_Written problem_
Format the part of the records that starts with the line containing "Image resolution: width=350" and runs through the end of the records as a numbered list with no blank lines, leaving out the pictures.
>> BEGIN Supplied records
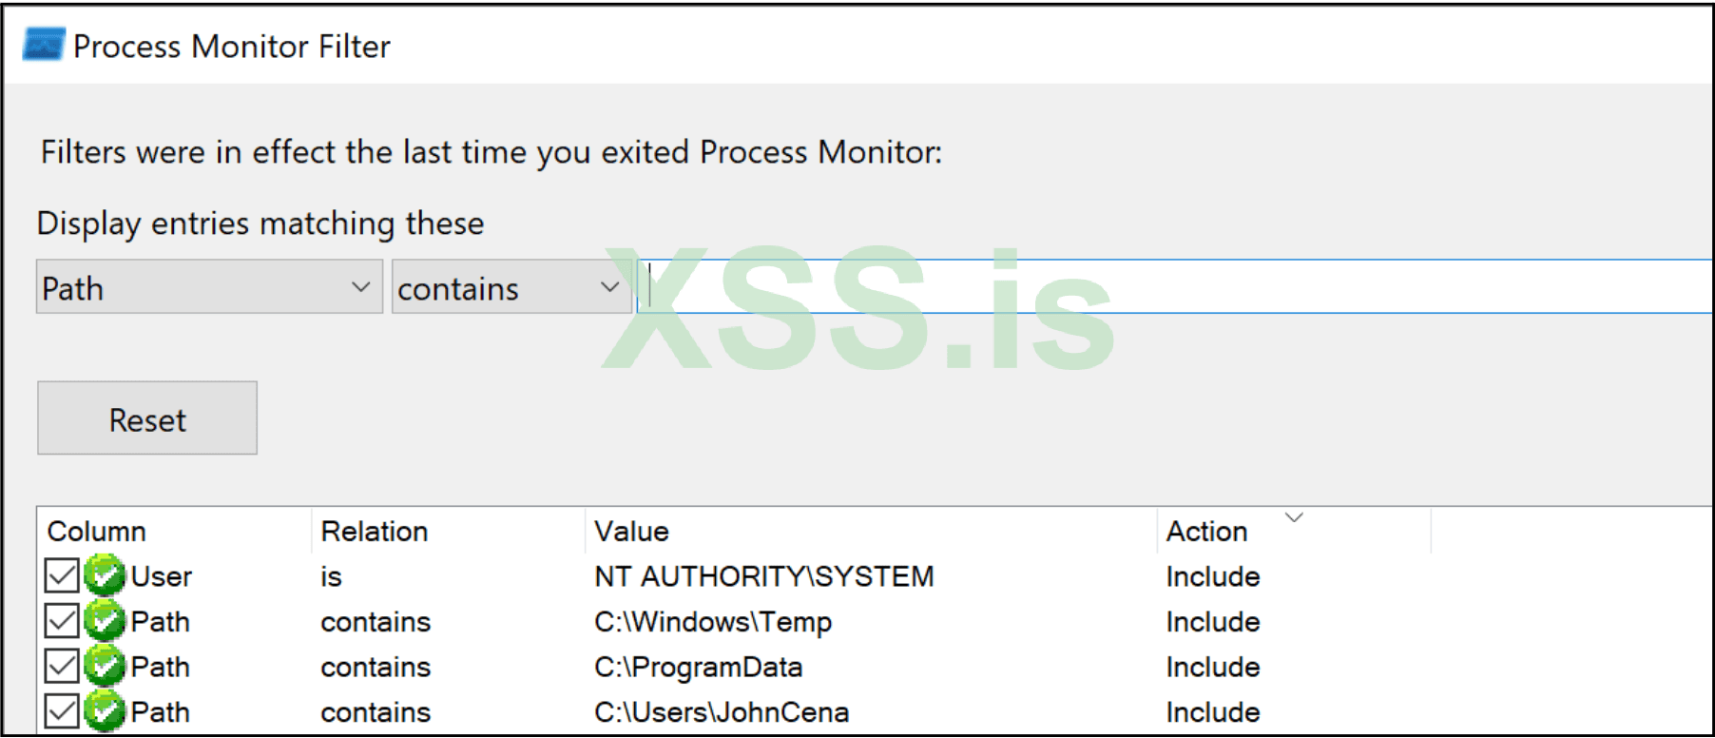
Task: Click green include icon on User row
Action: point(105,575)
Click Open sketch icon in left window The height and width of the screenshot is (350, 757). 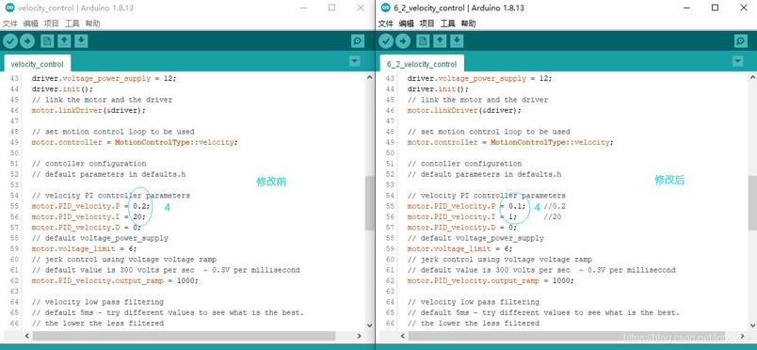[64, 41]
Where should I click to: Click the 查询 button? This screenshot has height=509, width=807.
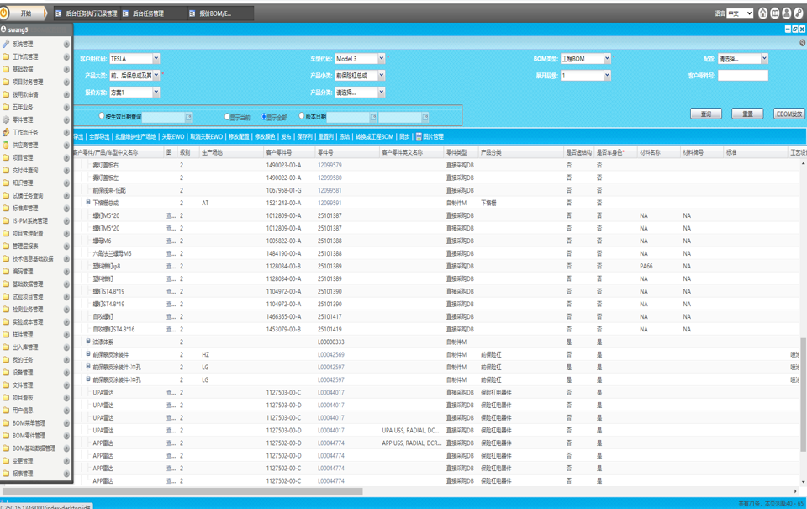tap(706, 114)
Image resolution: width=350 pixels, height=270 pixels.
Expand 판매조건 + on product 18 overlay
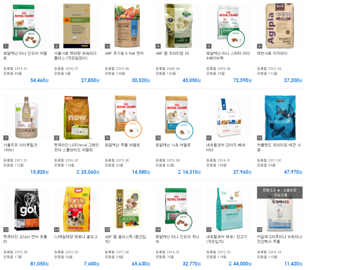point(271,190)
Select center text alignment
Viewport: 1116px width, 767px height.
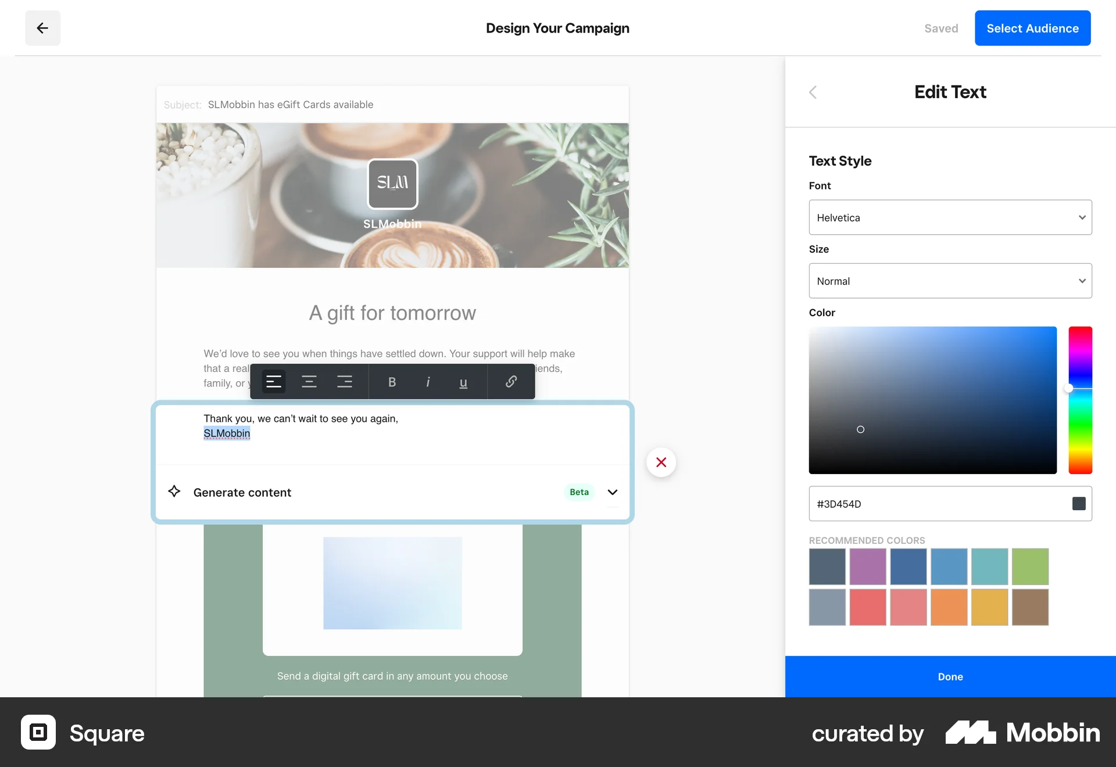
>> END Supplied records
_Solution to the problem_
1. Image resolution: width=350 pixels, height=270 pixels.
2. Expand 판매조건 + on product 18 overlay
3. point(271,190)
4. Select center text alignment
5. Viewport: 1116px width, 767px height.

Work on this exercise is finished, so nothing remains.